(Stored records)
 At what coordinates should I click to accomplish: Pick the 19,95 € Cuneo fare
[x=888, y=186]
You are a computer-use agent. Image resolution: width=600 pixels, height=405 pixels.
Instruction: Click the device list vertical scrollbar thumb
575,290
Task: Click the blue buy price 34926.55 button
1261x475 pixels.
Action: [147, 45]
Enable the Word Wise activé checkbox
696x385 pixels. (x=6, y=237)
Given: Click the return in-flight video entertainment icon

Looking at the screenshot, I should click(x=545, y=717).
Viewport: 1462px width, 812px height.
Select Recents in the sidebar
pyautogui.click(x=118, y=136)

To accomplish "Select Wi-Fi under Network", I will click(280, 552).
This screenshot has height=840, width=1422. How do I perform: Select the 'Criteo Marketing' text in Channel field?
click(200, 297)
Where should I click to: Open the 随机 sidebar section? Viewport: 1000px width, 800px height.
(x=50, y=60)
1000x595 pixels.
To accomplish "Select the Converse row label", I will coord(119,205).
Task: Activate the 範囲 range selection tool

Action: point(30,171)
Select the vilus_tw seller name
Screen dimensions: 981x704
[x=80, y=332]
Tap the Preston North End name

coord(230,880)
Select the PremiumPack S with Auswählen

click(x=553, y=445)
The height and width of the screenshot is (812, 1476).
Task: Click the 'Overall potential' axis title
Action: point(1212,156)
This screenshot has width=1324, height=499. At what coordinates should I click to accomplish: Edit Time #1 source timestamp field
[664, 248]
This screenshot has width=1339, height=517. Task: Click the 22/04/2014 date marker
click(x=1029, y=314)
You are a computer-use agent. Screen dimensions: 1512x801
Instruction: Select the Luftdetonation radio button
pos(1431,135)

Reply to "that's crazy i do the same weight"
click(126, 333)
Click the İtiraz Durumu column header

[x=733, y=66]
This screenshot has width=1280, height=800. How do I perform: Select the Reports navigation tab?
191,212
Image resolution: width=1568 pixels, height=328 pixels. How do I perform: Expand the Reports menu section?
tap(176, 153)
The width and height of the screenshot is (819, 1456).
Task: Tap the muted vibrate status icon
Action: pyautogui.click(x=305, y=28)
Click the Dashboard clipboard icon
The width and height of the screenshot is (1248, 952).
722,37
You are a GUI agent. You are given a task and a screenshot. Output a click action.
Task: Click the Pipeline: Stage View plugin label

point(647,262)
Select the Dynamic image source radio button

Prompt
Which lines of the data contain the string "computer"? Copy each of them.

Answer to this problem
You are a computer-use agent. Image resolution: width=600 pixels, height=405 pixels.
You are a computer-use agent. Screen dimensions: 1512x801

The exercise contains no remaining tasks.